[llvm-commits] [llvm] r173342 - in /llvm/trunk: lib/Transforms/Utils/SimplifyCFG.cpp test/Transforms/SimplifyCFG/SpeculativeExec.ll

Nadav Rotem nrotem at apple.com
Fri Jan 25 13:39:01 PST 2013


+1.

The best way to move forward is to work on improving EarlyIfConversion.

On Jan 25, 2013, at 1:32 PM, Andrew Trick <atrick at apple.com> wrote:

> 
> On Jan 25, 2013, at 1:30 PM, Andrew Trick <atrick at apple.com> wrote:
> 
>> 
>> On Jan 25, 2013, at 10:16 AM, Jakob Stoklund Olesen <stoklund at 2pi.dk> wrote:
>> 
>>> 
>>> On Jan 24, 2013, at 4:39 AM, Chandler Carruth <chandlerc at gmail.com> wrote:
>>> 
>>>> Author: chandlerc
>>>> Date: Thu Jan 24 06:39:29 2013
>>>> New Revision: 173342
>>>> 
>>>> URL: http://llvm.org/viewvc/llvm-project?rev=173342&view=rev
>>>> Log:
>>>> Plug TTI into the speculation logic, giving it a real cost interface
>>>> that can be specialized by targets.
>>>> 
>>>> The goal here is not to be more aggressive, but to just be more accurate
>>>> with very obvious cases.

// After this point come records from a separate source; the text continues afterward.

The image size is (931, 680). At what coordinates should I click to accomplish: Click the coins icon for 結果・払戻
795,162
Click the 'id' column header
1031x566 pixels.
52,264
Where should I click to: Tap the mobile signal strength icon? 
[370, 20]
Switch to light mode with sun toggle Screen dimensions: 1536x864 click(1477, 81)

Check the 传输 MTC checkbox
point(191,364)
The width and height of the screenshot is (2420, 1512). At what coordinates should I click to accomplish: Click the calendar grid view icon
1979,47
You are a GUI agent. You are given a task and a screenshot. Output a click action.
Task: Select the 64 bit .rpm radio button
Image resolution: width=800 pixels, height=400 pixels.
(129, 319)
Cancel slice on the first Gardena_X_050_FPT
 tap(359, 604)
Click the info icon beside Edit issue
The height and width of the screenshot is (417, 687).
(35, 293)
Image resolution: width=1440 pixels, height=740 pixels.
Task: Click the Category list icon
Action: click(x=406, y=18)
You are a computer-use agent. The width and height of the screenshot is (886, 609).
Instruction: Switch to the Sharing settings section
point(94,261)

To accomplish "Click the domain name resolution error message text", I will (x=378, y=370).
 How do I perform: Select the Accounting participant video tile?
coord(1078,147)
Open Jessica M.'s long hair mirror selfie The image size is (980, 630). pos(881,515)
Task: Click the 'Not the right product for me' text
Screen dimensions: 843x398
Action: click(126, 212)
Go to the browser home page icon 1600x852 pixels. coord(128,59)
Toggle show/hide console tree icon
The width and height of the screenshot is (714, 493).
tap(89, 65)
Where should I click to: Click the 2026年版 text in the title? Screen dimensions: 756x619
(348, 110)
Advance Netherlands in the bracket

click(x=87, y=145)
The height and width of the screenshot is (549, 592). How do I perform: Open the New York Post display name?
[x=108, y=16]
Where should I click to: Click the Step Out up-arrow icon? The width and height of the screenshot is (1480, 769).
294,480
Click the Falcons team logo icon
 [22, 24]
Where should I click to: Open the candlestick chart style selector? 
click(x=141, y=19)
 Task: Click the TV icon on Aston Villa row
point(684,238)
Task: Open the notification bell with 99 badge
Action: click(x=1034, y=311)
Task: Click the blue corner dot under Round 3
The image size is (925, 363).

There are instructions which are known to be
>>>> truly free and which were not being modeled as such in this code -- see
>>>> the regression test which is distilled from an inner loop of zlib.
>>> 
>>> Hi Chandler,
>>> 
>>> It is important to realize how profoundly clueless the IR passes are about execution speed. The obvious cases you mention here could easily cause regressions. (Just like the existing heuristics can).
>>> 
>>> Example:
>>> 
>>> define i32 @f(i32 %a, i32 %b) nounwind uwtable readnone ssp {                    
>>> entry:                                                                           
>>> %mul = mul nsw i32 %b, %a                                                      
>>> %cmp = icmp slt i32 %mul, 7                                                    
>>> br i1 %cmp, label %if.then, label %return                                      
>>> 
>>> if.then:                                                                         
>>> br label %return                                                               
>>> 
>>> return:                                                                          
>>> %c = phi i32 [ %a, %if.then ], [ %b, %entry ]                                  
>>> ret i32 %c                                                                     
>>> }                                                                                
>>> 
>>> With a well predicted branch, the latency from %a/%b to %c is 0-1 cycles, depending on the latency of copies in your micro-architecture. The branch predictor doesn't wait around for %mul and %cmp to be computed - it just predicts.
>>> 
>>> SimplifyCFG of course if-converts this 'cost = 0' basic block to get:
>>> 
>>> define i32 @f(i32 %a, i32 %b) nounwind uwtable readnone ssp {
>>> entry:
>>> %mul = mul nsw i32 %b, %a
>>> %cmp = icmp slt i32 %mul, 7
>>> %c = select i1 %cmp, i32 %a, i32 %b
>>> ret i32 %c
>>> }
>>> 
>>> A multiply(3) + compare(1) + cmov(2) sequence is 6 cycles slower. This isn't an obvious transformation at all.
>>> 
>>> The LLVM IR passes are basically optimizing for a PDP 11 where instructions are executed serially, and some take longer than others. Modern micro-architectures simply don't work that way.
>>> 
>>> In this model, I don't think it makes sense to ask the targets for instruction costs. You are basically asking the target if it is one of the new snazzy 1975 models, or an old model with a separate ALU card.
>>> 
>>> What kind of music do you like, Country or Western? There is no good answer.
>>> 
>>> 
>>> Now, I am not arguing that SimplifyCFG shouldn't if-convert at all, or even that it shouldn't be more aggressive about it - it clearly enables further optimizations.
>>> 
>>> But don't ask the target about instruction costs - the question doesn't make sense in this context.
>> 
>> I think that aggressive IR if-conversion should be selected by the target and would make more sense as a different FlattenCFG pass. I think that adding ISEL optimizations into SimplifyCFG does a poor job of communicating the overall design to other contributors. I would like to more clearly separate target specific lowering and ISEL-related optimizations from target-independent IR optimization.
> 
> Reiterating to be absolutely clear: the EarlyIfConversion pass in MachineCode is the right place for if-conversion. The FlattenCFG pass I mention above is only an ISEL hack.